Page MenuHomePhabricator

Until MySQL 5.7, each MySQL connection may hold only one simultaneous lock
Closed, ResolvedPublic

Description

See PHI2009. Until MySQL 5.7, GET_LOCK(...) releases other locks held on the same connection as a side effect:

Before MySQL 5.7, only a single simultaneous lock can be acquired and GET_LOCK() releases any existing lock.
https://dev.mysql.com/doc/refman/5.7/en/locking-functions.html#function_get-lock

That is:

mysql> GET_LOCK('A', 0);
msyql> GET_LOCK('B', 0); # Releases lock "A"!

I think this has escaped notice through a combination of factors:

  • The behavior is wildly surprising.
  • Most development/testing occurs against newer versions of MySQL that don't have this behavior.
  • We currently only stack locks in one specific workflow (when accepting writes against non-leader repository nodes).
  • This is only observable in a multi-master writable cluster with a fairly high write rate.
  • (See Below) The code accidentally attempts to prevent it.
  • (See Below) The reproduction case is even more complicated and subtle than I initially believed, and requires an external connection be improperly returned to the connection pool after a failure to acquire a write lock.

Most test environments don't have this behavior, and secure doesn't have a high enough write rate to hit it.

In the short term, the fix is:

  • Never issue GET_LOCK() on a connection already holding a lock.

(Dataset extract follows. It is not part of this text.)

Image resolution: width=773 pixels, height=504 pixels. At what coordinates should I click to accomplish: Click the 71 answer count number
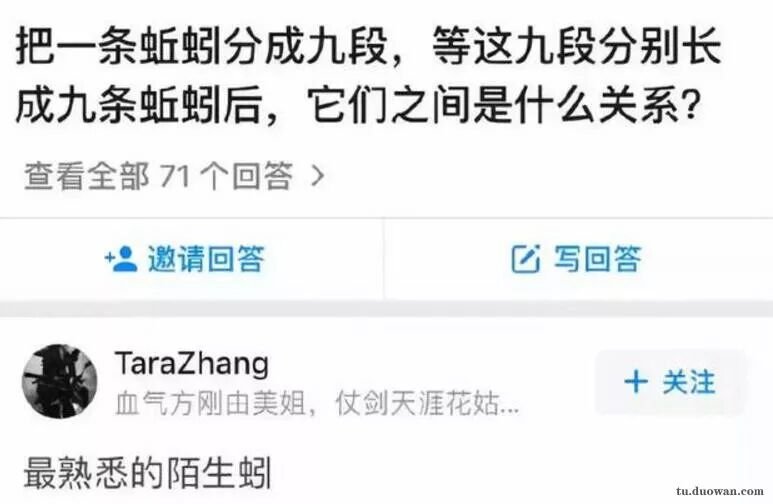(x=176, y=176)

In the longer term, perhaps:

  • Require MySQL 5.7 or newer, or condition this logic on old versions of MySQL, since it has a small performance cost and the old GET_LOCK() behavior is wholly ridiculous.

Event Timeline

epriestley triaged this task as Normal priority.Mar 2 2021, 7:27 PM
epriestley created this task.

This is actually very subtle.

In addition to the above, we usually dodged this because PhabricatorGlobalLock attempts to always use new connections. This is desirable given MySQL's behavior, but also entirely by accident, because the first version of PhabricatorGlobalLock (in D2864) just held a transaction open instead of using GET_LOCK(), which would have required a unique connection.

This means that it's actually fairly difficult to accidentally acquire two simultaneous locks on the same connection. However, we can do it like this:

  1. Set an external connection.
  2. Attempt to acquire lock A.
  3. Lock acquisition fails.
  4. Attempt to acquire lock A.
  5. Lock acquisition succeeds.
  6. Attempt to acquire lock B.

In step (3), the external connection is incorrectly returned to the connection pool, since D21369. In step (4), we acquire the first lock on the connection. In step (6), we acquire a second lock on the same connection. In MySQL versions older than 5.5, this releases the lock from step (4).

Since we use an external connection to guarantee that the ephemeral and durable write locks are on the same host, this particular perfect storm of conditions can occur under high write volume on a multi-master cluster.

I deployed this to the hosts affected by PHI2009 yesterday, and it appears to have resolved the problem.

It may still be worthwhile to try to navigate the MySQL 5.7 issue as part of some future change, like T11908 (in MySQL 5.7 or newer, we do not need a unique connection per lock) but the impact is small and the code is generally in a reasonable state after these changes.